Tasting menus are up there with my greatest pleasures in life, right alongside fine single malt whisky, a good cigar and the rolling scenery of the Peak District.
We've been fortunate to sample a few over the years too, from Claridge's in London to Brdr Price in Copenhagen's jaw-dropping Tivoli Gardens.
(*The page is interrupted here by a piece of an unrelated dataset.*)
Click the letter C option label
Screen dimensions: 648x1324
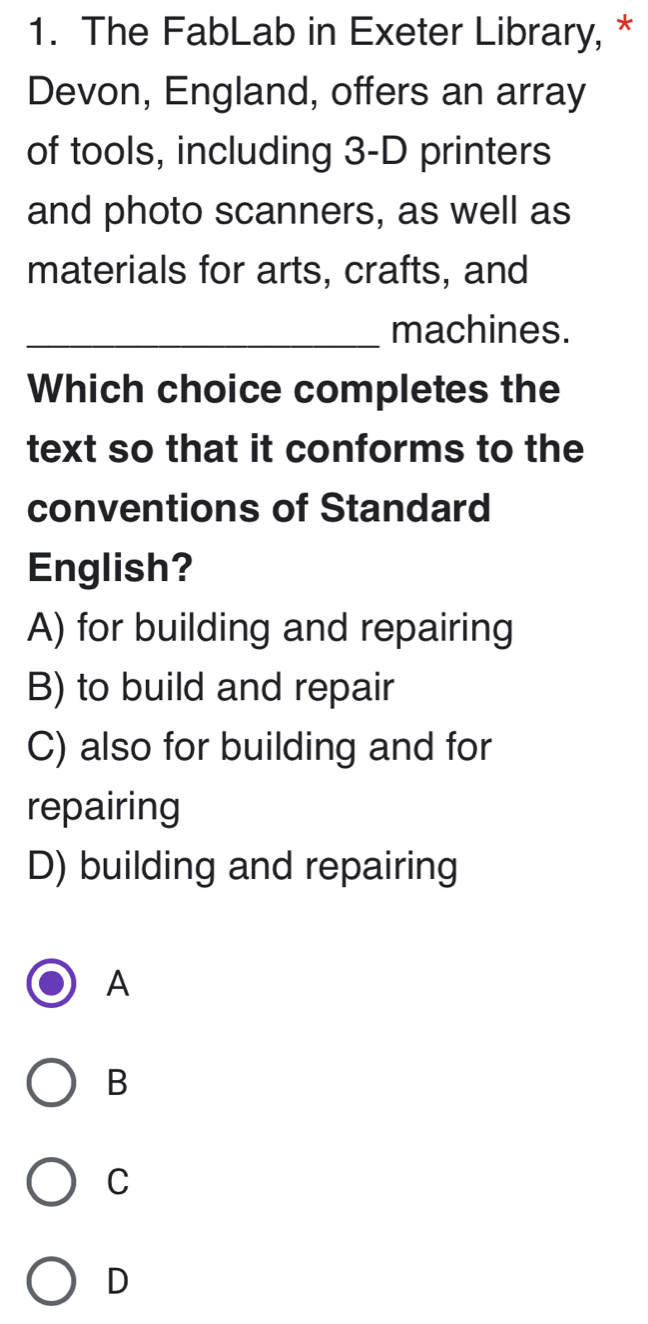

Thus, when I heard of the latest such offering to hit Suffolk - via the excellent Instagram account of fellow foodie the Suffolk Spy - I booked us in quicker than you can say 'table for two at 6pm, please.'
Right, let's get the formalities out of the way before we move to the food. The 10-course menu has been created by Adam Spicer, a Masterchef Professionals quarter-finalist who recently took over as the new head chef at The View restaurant, which is housed inside the All Saints Hotel Golf and Spa in Fornham St Genevieve.
Spicer, who has ambitions of three AA Rosettes and taking The View into the Michelin guide, has wasted little time revamping the offering and recruiting a new team, including excellent front of house Tom Sparkes, from the superb Brewers in Rattlesden.
Two things are immediately clear when you walk into The View. One, this is an eatery going places. And two, they weren't joking about The View - the restaurant looks out over the resort's perfectly manicured golf course through huge, stylish windows.
We were seated by Tom, ordered up a couple of glasses of New Zealand Sauvignon Blanc - large for Mrs Heath, obviously - and awaited the feast ahead.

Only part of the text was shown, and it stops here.